▶ _Task directions_: Each line below from the one containing "Add the Deluxe" through the one containing "Given: Uncheck the" is to be given again exactly, and no line outside that span.
##############################
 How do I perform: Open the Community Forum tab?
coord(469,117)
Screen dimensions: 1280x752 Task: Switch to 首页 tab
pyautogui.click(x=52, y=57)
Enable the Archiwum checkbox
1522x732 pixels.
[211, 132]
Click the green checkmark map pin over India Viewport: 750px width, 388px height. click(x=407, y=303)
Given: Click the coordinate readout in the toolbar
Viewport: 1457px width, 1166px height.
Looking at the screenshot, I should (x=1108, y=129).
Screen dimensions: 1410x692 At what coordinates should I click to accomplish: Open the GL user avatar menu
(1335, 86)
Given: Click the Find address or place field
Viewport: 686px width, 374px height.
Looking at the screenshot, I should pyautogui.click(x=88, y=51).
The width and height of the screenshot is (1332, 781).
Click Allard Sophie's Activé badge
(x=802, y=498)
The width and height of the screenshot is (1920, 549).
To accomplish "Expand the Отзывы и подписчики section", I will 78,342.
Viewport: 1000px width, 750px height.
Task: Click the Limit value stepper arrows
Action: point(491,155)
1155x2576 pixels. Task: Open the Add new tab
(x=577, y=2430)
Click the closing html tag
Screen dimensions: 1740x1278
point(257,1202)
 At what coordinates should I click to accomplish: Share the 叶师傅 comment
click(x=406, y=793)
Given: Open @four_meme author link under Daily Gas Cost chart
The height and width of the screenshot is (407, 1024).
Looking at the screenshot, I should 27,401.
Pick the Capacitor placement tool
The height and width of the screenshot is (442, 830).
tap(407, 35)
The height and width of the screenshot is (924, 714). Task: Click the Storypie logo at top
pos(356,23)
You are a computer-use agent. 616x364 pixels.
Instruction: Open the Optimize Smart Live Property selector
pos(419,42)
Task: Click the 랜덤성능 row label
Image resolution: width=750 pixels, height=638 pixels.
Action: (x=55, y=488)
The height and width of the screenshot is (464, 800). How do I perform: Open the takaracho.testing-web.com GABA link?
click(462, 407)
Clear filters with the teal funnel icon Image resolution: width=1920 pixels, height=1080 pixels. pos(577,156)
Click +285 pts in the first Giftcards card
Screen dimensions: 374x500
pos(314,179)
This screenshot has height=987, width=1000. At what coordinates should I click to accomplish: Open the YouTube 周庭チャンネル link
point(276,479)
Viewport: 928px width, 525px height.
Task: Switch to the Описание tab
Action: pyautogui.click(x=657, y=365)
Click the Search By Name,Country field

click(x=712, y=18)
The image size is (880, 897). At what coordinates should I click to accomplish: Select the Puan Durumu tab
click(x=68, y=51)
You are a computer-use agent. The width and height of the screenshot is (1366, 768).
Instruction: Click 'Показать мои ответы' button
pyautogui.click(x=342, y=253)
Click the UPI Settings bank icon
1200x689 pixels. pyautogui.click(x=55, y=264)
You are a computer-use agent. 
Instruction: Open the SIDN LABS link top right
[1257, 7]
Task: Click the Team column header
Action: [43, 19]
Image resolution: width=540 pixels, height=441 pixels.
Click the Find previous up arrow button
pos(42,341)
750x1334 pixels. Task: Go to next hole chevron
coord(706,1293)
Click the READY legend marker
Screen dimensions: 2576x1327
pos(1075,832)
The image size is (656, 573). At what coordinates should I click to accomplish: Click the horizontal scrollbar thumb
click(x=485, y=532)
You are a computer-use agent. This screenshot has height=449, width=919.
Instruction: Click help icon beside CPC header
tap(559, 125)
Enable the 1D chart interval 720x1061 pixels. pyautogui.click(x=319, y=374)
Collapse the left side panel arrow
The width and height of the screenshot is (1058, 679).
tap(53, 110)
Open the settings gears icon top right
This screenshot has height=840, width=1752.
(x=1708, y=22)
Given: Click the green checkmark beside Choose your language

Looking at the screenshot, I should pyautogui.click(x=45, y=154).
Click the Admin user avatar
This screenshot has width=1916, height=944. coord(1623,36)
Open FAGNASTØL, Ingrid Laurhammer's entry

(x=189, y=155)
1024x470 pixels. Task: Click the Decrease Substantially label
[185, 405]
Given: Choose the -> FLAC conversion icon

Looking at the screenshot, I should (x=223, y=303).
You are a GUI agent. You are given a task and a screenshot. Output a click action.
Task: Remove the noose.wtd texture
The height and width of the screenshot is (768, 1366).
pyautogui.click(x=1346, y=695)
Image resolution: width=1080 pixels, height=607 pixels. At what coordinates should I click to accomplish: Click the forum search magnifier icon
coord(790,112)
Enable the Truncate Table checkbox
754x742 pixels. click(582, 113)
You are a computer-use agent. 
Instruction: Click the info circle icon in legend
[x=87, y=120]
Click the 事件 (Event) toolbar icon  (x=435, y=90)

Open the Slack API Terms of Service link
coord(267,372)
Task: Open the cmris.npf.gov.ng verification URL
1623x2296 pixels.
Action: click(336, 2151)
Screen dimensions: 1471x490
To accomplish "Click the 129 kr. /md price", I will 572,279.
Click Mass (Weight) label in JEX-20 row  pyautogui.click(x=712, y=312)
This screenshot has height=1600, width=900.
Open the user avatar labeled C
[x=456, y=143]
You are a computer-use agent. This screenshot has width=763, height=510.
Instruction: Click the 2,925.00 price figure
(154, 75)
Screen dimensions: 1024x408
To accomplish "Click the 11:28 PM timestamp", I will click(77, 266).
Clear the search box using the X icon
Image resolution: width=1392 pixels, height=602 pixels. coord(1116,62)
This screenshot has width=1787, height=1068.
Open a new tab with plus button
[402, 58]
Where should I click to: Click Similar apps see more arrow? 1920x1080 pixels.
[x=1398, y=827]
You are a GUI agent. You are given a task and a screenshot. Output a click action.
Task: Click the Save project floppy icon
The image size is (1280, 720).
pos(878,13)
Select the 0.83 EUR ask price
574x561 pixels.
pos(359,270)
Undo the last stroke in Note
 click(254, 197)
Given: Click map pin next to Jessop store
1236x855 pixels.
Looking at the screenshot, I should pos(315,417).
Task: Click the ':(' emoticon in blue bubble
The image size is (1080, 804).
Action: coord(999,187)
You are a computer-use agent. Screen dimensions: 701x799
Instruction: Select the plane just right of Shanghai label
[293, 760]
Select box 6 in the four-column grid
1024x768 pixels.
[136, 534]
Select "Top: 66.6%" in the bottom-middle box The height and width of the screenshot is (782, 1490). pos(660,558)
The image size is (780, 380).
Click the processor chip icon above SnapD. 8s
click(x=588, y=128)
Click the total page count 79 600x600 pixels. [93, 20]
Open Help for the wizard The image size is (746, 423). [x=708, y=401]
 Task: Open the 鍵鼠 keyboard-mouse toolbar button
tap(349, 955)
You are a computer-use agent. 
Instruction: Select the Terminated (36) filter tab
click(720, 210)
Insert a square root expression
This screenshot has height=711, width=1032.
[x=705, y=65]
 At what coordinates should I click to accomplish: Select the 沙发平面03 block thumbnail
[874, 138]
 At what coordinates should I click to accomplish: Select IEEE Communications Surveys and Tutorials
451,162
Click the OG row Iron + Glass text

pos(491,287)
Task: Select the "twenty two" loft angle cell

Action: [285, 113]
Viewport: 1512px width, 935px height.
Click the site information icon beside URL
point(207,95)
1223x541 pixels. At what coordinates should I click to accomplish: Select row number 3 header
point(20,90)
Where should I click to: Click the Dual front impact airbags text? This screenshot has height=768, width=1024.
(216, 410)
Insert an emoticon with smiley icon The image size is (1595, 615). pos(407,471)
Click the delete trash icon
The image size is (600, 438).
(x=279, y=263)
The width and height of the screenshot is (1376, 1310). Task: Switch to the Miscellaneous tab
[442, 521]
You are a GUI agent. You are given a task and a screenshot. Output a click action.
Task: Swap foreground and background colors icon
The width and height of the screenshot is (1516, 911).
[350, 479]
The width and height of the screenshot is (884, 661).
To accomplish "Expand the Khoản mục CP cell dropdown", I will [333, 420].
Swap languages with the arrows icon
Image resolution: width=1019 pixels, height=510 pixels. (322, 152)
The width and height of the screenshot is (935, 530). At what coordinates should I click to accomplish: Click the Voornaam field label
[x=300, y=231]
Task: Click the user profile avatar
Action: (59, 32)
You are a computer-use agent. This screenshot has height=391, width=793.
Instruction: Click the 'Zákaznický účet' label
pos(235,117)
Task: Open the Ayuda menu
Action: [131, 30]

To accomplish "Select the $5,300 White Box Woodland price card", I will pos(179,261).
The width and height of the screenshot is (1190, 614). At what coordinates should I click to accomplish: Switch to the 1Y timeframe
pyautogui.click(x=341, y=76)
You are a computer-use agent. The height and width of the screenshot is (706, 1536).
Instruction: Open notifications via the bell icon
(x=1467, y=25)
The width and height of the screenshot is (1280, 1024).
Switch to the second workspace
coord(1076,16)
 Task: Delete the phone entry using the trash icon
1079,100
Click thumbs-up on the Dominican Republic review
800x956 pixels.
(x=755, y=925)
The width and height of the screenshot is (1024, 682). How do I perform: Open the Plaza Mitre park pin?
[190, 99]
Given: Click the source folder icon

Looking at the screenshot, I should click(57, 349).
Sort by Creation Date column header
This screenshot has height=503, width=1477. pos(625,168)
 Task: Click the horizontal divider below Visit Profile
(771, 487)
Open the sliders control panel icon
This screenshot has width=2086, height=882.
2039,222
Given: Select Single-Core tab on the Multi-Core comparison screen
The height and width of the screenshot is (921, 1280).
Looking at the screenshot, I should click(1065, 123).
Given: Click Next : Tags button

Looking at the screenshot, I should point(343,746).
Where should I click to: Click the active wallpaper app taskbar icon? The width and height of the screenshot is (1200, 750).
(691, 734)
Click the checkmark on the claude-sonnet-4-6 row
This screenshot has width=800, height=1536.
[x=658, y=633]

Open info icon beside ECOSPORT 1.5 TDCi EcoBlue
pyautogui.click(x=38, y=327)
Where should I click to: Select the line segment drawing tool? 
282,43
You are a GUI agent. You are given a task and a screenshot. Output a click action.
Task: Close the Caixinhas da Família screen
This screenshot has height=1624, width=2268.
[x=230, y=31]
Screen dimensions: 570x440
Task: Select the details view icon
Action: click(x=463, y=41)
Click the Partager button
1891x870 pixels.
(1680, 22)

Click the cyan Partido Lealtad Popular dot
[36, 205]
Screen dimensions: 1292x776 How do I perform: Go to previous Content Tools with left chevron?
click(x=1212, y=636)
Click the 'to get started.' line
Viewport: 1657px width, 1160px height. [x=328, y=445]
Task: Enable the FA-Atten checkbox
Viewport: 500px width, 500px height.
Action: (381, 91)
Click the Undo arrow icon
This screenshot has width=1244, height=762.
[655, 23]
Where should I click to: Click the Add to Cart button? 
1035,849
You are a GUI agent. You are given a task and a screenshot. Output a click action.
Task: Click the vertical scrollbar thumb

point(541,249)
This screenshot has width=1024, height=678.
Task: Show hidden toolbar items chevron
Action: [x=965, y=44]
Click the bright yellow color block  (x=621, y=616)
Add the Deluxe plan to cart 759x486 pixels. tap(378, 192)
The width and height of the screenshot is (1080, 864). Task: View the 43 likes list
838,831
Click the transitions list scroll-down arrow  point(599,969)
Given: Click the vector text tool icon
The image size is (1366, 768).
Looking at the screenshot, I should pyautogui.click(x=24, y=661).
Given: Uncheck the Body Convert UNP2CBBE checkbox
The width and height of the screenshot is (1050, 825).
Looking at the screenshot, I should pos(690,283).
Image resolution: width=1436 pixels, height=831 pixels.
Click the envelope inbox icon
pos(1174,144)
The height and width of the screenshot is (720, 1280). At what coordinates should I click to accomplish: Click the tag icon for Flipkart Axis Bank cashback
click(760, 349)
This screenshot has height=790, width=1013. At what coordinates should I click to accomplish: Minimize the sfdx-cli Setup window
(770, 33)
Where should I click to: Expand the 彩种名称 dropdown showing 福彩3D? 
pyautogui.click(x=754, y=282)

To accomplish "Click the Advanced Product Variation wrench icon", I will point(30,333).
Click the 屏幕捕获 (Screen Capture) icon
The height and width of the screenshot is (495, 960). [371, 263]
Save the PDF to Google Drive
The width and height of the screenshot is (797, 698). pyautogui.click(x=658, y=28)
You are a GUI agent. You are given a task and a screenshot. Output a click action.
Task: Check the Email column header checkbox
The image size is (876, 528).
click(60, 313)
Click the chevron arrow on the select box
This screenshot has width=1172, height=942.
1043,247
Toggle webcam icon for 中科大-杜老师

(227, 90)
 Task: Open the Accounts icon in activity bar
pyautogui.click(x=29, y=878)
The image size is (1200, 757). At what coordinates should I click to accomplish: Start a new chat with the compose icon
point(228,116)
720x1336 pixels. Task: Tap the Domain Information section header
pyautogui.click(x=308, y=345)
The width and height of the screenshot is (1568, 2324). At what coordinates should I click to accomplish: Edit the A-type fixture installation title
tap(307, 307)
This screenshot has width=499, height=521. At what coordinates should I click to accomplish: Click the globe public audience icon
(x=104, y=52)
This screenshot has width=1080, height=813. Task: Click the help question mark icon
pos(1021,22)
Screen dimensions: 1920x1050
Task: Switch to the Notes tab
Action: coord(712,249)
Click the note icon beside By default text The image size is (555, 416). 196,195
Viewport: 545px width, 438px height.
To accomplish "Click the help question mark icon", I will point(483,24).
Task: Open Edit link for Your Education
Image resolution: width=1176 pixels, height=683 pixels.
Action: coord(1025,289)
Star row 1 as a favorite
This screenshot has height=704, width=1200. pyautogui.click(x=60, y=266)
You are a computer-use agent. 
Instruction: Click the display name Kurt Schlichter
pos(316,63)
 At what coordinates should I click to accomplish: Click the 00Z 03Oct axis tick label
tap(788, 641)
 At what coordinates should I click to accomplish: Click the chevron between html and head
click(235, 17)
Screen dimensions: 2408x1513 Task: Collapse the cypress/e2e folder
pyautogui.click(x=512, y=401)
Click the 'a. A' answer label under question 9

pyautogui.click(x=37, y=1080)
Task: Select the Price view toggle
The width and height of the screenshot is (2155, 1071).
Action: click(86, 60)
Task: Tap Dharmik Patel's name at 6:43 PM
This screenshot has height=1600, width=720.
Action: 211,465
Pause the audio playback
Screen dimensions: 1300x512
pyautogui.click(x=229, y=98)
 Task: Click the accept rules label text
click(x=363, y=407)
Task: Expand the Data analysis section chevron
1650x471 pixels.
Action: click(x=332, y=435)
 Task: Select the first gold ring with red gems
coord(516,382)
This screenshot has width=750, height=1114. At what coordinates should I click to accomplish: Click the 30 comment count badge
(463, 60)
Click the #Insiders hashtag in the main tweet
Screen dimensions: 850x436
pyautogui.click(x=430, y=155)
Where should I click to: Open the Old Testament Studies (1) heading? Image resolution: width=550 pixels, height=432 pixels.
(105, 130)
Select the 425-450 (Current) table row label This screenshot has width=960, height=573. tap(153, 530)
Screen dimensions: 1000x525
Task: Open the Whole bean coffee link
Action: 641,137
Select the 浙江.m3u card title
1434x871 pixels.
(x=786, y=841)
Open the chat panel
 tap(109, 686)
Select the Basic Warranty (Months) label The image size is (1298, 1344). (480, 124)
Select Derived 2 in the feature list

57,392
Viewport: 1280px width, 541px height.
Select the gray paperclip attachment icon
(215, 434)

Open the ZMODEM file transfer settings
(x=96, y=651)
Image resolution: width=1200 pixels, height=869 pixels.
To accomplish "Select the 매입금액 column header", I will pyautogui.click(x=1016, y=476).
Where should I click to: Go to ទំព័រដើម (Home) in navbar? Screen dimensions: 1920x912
##############################
▶ _Your response_:
Add the Deluxe plan to cart 759x486 pixels. tap(378, 192)
The width and height of the screenshot is (1080, 864). Task: View the 43 likes list
838,831
Click the transitions list scroll-down arrow  point(599,969)
Given: Click the vector text tool icon
The image size is (1366, 768).
Looking at the screenshot, I should pyautogui.click(x=24, y=661).
Given: Uncheck the Body Convert UNP2CBBE checkbox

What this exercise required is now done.